Orr Izkovich, an Israeli-American undergrad at Baruch College, was recently accosted on the subway near Times Square by two Middle Eastern men who heard him speaking Hebrew. His years of martial arts training as a child allowed him to prevent the incident from escalating.
Still, what happened bothered him deeply.
“The event changed my perspective,” said Izkovich, who grew up in a secular family in Tel Aviv. “I wasn’t mad at those kids. They don’t know anything about Israel. But people need to get to know the truth about who we are.”
Today, Izkovich is reshaping people’s perceptions — or rather misperceptions — about Israel through art. In May 2016, he launched “Faces of Israel,” a photographic exhibition that displays the multilayered diversity of Israeli society.
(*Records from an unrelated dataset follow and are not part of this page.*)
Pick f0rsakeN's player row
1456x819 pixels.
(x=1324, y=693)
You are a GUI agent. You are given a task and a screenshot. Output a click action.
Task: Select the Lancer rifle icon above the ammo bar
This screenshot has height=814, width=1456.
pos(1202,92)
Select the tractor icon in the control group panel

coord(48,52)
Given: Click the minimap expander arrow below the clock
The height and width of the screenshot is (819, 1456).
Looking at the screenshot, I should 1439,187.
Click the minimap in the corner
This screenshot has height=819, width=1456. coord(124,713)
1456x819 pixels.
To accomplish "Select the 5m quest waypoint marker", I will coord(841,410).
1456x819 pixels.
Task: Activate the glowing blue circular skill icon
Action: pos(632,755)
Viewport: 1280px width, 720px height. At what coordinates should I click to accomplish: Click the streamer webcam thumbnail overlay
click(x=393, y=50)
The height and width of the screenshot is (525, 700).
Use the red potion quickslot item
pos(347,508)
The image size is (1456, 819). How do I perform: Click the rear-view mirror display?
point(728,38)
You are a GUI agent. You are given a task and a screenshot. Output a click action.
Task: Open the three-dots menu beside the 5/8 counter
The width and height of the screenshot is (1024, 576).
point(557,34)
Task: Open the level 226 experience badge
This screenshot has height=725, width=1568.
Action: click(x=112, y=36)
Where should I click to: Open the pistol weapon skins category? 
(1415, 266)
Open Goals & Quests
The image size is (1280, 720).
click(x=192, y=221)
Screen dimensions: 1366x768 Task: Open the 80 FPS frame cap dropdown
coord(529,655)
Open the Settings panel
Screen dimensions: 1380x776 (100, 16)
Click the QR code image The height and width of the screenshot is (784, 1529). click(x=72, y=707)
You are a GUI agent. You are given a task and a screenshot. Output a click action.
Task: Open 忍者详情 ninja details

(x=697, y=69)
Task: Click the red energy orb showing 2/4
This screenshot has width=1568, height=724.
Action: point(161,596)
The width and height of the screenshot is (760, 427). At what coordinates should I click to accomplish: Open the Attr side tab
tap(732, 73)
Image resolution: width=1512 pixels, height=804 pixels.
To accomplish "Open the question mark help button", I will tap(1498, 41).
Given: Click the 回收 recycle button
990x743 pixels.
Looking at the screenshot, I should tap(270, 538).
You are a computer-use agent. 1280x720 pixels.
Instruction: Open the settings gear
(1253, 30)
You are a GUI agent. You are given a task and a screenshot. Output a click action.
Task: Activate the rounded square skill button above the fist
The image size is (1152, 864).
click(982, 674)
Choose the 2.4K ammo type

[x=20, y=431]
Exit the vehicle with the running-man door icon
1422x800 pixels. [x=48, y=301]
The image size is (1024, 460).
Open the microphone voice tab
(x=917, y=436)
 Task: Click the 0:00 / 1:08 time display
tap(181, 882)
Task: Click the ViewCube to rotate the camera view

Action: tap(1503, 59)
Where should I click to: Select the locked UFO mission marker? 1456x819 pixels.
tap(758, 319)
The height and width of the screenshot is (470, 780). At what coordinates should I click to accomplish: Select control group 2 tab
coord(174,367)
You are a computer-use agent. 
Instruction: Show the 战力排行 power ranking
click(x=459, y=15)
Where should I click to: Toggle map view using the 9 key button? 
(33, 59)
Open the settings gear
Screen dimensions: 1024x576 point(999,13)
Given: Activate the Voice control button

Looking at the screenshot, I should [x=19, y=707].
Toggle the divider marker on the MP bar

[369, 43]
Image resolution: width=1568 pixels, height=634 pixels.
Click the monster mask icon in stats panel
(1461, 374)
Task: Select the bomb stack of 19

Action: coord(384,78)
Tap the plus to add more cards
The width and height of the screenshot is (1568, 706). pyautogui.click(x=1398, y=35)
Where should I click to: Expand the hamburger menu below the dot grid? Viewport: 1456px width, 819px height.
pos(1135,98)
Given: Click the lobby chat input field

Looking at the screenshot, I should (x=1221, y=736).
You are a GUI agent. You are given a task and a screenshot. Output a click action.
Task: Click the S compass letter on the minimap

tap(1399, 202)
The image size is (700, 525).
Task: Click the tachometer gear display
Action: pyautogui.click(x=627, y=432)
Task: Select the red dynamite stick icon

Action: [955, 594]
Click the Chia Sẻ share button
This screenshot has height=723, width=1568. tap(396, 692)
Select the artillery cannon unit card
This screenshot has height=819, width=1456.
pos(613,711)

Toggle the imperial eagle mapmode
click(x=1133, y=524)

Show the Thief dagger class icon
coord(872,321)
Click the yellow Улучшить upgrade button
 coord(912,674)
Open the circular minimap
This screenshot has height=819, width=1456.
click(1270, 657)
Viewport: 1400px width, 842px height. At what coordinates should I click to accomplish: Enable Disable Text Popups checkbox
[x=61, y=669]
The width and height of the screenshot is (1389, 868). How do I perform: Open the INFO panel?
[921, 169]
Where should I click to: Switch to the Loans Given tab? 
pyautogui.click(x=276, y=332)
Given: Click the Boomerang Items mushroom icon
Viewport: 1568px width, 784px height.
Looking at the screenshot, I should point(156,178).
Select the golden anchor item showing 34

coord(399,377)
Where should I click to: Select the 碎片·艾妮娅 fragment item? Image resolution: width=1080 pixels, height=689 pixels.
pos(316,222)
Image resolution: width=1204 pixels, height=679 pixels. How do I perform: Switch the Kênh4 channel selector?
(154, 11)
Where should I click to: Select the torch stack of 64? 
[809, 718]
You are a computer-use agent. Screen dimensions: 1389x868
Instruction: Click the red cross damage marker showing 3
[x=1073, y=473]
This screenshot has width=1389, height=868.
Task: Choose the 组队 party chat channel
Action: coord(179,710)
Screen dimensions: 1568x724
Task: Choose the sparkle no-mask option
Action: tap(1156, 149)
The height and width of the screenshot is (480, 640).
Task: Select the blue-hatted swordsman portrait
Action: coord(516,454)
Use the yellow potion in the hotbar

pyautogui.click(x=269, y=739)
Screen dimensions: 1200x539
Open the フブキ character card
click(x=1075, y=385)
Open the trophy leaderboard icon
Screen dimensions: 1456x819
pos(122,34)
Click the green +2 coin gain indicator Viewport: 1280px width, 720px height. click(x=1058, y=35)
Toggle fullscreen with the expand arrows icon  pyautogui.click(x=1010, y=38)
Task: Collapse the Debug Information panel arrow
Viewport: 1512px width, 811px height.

From an Arab nurse to a young Israeli Bedouin firefighter to a gay couple in Tel Aviv, Izkovich’s subjects suggest the project’s aims: to educate skeptics of Israel by showing a side of the country many don’t see.
“What bothers me the most is what people don’t know,” he said. “I want to show that this is not the society of occupiers — it is a society of people.”
On campus, Izkovich experienced the push towards BDS, a movement advocating boycott, divest and sanctions against Israel. He hopes his art can combat the movement.
“We want to [fight back] in a very apolitical way,” he said.
After a successful exhibition of the photographs at Baruch, Izkovich has brought the show to other college campuses, including NYU and Columbia. He plans to take the exhibit to at least 20 more college campuses next semester.
Growing up, he was neighbors with the late Prime Minister Yitzchak Rabin, whom he called “one of my heroes.” Izkovich served in the Israel Defense Forces, first in a combat unit and later, after injuring his back during the War of Lebanon, as a mentor to new soldiers. The injury did not leave him bitter.
“The first thing you do in a hard situation is introduce yourself,” he said. Reach out and shake the other person’s hand.”
Rock ’n roll: In April, Izkovich helped organize a Shlomo Artzi concert at Madison Square Garden to benefit ORT, an organization that brings educational and vocational programs to underprivileged children in 37 countries.